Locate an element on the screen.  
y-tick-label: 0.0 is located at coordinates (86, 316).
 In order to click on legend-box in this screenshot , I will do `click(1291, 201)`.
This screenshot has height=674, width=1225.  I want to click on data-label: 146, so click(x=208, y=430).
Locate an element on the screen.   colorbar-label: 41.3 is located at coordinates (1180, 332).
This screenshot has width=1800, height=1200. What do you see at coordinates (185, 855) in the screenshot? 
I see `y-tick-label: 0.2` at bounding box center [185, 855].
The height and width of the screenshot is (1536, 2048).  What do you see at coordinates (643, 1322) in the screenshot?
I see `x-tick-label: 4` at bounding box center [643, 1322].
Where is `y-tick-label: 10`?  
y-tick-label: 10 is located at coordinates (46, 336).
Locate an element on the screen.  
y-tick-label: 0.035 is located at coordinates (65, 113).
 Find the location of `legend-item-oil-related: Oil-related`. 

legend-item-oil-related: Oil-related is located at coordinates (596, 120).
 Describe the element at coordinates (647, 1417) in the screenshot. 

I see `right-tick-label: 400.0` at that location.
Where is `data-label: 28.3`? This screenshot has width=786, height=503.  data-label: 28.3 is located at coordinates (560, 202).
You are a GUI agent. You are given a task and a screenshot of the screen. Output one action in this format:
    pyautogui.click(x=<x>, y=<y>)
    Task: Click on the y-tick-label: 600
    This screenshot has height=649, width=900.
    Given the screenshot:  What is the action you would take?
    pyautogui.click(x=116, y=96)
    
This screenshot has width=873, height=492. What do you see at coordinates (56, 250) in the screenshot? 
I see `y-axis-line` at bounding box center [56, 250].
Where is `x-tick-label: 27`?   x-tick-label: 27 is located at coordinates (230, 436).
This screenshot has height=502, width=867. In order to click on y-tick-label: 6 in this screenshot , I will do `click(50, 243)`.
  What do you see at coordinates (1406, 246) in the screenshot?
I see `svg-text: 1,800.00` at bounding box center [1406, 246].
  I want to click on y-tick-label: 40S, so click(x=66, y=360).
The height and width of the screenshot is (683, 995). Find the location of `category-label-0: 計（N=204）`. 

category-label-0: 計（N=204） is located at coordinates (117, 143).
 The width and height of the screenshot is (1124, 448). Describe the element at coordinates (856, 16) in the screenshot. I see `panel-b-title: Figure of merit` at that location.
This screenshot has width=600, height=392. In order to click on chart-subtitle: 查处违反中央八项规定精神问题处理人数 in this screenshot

◆ **EXERCISE GOAL**
Lay out every line of the entries above as a Markdown table with two columns, Row and Line. Give each line its own numbered row and leave out the blank lines.

◆ **TASK RESPONSE**
| Row | Line |
|---|---|
| 1 | Locate an element on the screen.   |
| 2 | y-tick-label: 0.0 is located at coordinates (86, 316). |
| 3 |  In order to click on legend-box in this screenshot , I will do `click(1291, 201)`. |
| 4 | This screenshot has height=674, width=1225.  I want to click on data-label: 146, so click(x=208, y=430). |
| 5 | Locate an element on the screen.   colorbar-label: 41.3 is located at coordinates (1180, 332). |
| 6 | This screenshot has width=1800, height=1200. What do you see at coordinates (185, 855) in the screenshot?  |
| 7 | I see `y-tick-label: 0.2` at bounding box center [185, 855]. |
| 8 | The height and width of the screenshot is (1536, 2048).  What do you see at coordinates (643, 1322) in the screenshot? |
| 9 | I see `x-tick-label: 4` at bounding box center [643, 1322]. |
| 10 | Where is `y-tick-label: 10`?   |
| 11 | y-tick-label: 10 is located at coordinates (46, 336). |
| 12 | Locate an element on the screen.   |
| 13 | y-tick-label: 0.035 is located at coordinates (65, 113). |
| 14 |  Find the location of `legend-item-oil-related: Oil-related`.  |
| 15 | legend-item-oil-related: Oil-related is located at coordinates (596, 120). |
| 16 |  Describe the element at coordinates (647, 1417) in the screenshot.  |
| 17 | I see `right-tick-label: 400.0` at that location. |
| 18 | Where is `data-label: 28.3`? This screenshot has width=786, height=503.  data-label: 28.3 is located at coordinates (560, 202). |
| 19 | You are a GUI agent. You are given a task and a screenshot of the screen. Output one action in this format: |
| 20 |     pyautogui.click(x=<x>, y=<y>) |
| 21 |     Task: Click on the y-tick-label: 600 |
| 22 |     This screenshot has height=649, width=900. |
| 23 |     Given the screenshot:  What is the action you would take? |
| 24 |     pyautogui.click(x=116, y=96) |
| 25 | This screenshot has width=873, height=492. What do you see at coordinates (56, 250) in the screenshot?  |
| 26 | I see `y-axis-line` at bounding box center [56, 250]. |
| 27 | Where is `x-tick-label: 27`?   x-tick-label: 27 is located at coordinates (230, 436). |
| 28 | This screenshot has height=502, width=867. In order to click on y-tick-label: 6 in this screenshot , I will do `click(50, 243)`. |
| 29 |   What do you see at coordinates (1406, 246) in the screenshot? |
| 30 | I see `svg-text: 1,800.00` at bounding box center [1406, 246]. |
| 31 |   I want to click on y-tick-label: 40S, so click(x=66, y=360). |
| 32 | The height and width of the screenshot is (683, 995). Find the location of `category-label-0: 計（N=204）`.  |
| 33 | category-label-0: 計（N=204） is located at coordinates (117, 143). |
| 34 |  The width and height of the screenshot is (1124, 448). Describe the element at coordinates (856, 16) in the screenshot. I see `panel-b-title: Figure of merit` at that location. |
| 35 | This screenshot has width=600, height=392. In order to click on chart-subtitle: 查处违反中央八项规定精神问题处理人数 in this screenshot |